___ Record extracts ___

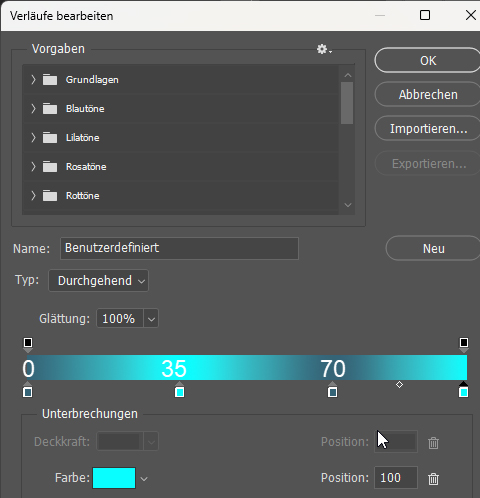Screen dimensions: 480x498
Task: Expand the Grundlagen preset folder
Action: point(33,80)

___
___ Record extracts ___

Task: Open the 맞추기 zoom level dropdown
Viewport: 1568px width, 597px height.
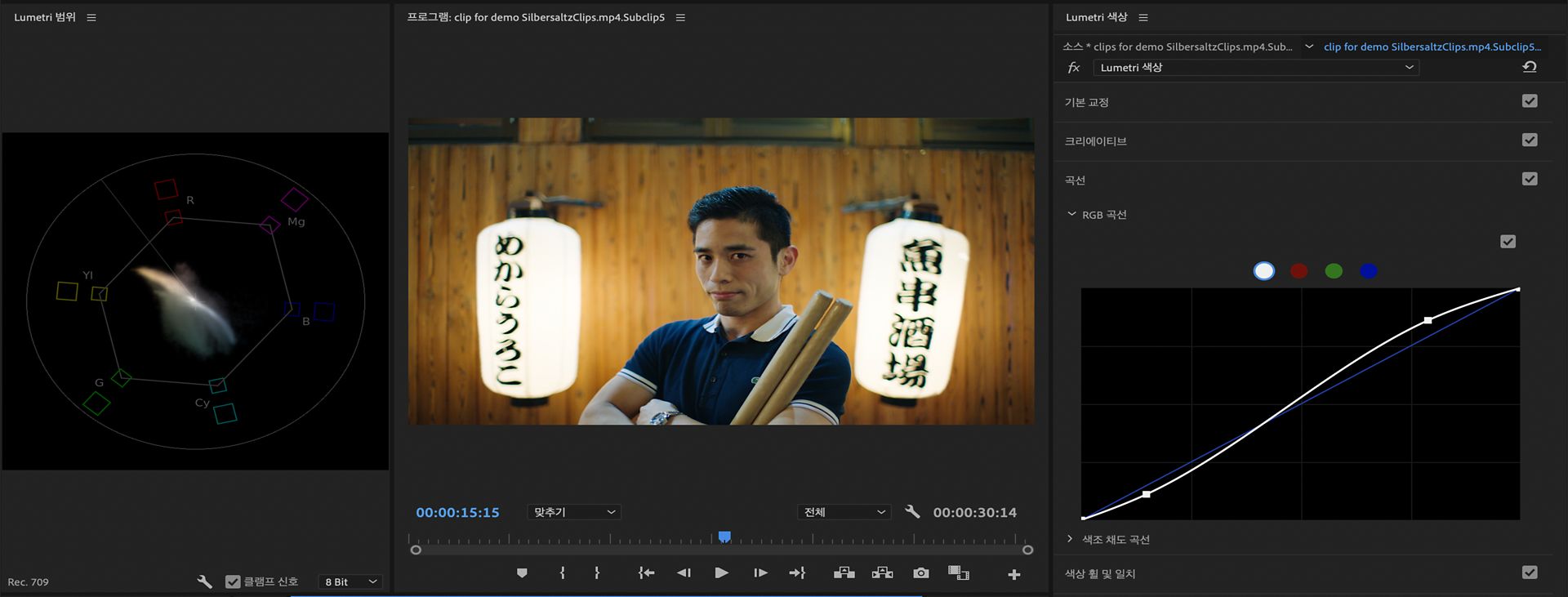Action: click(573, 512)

___
___ Record extracts ___

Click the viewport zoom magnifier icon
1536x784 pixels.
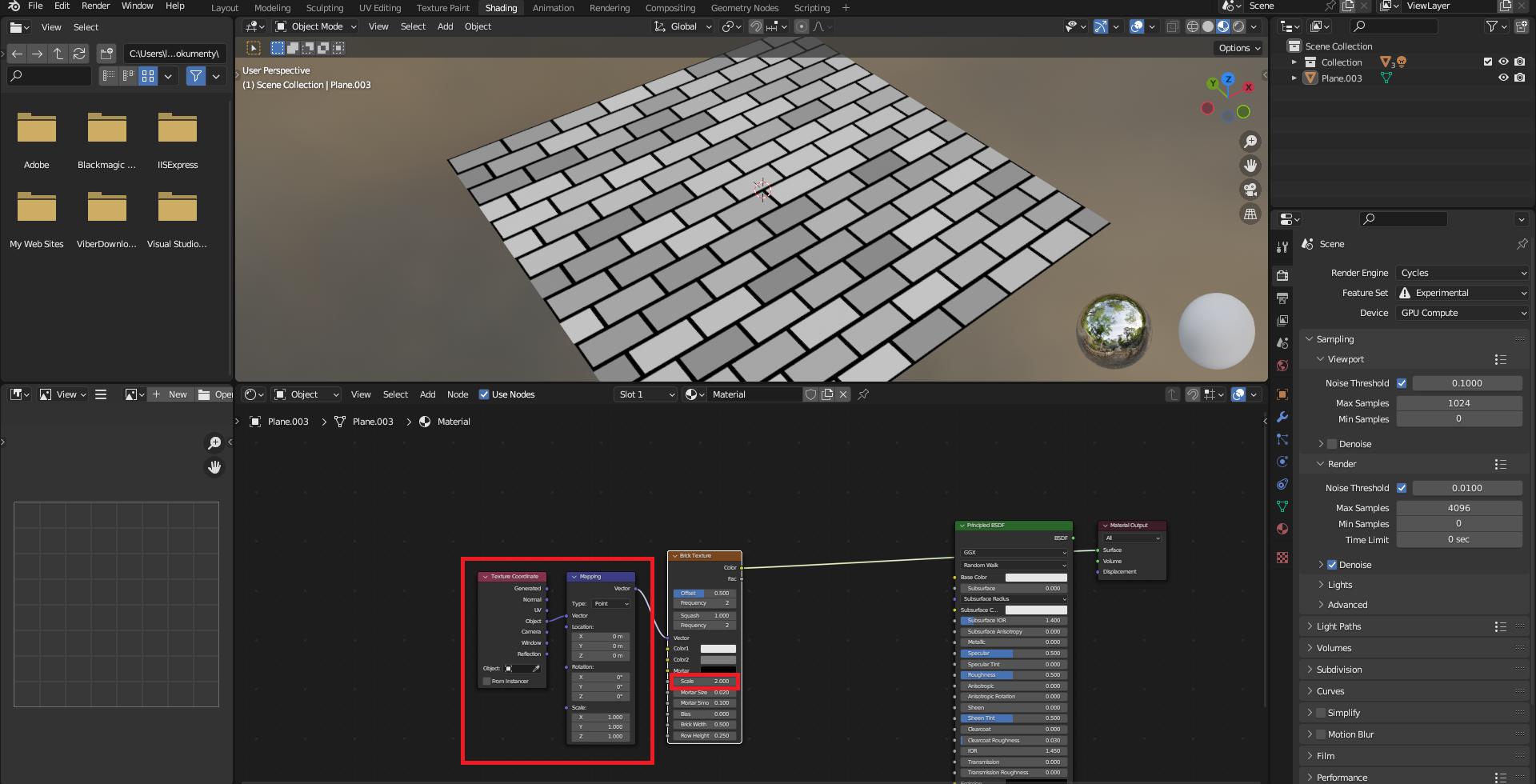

___

The problem
Find the word "zoom" in the entries, then copy out every line that has it.

Solution below
Task: Open the 맞추기 zoom level dropdown
Click the viewport zoom magnifier icon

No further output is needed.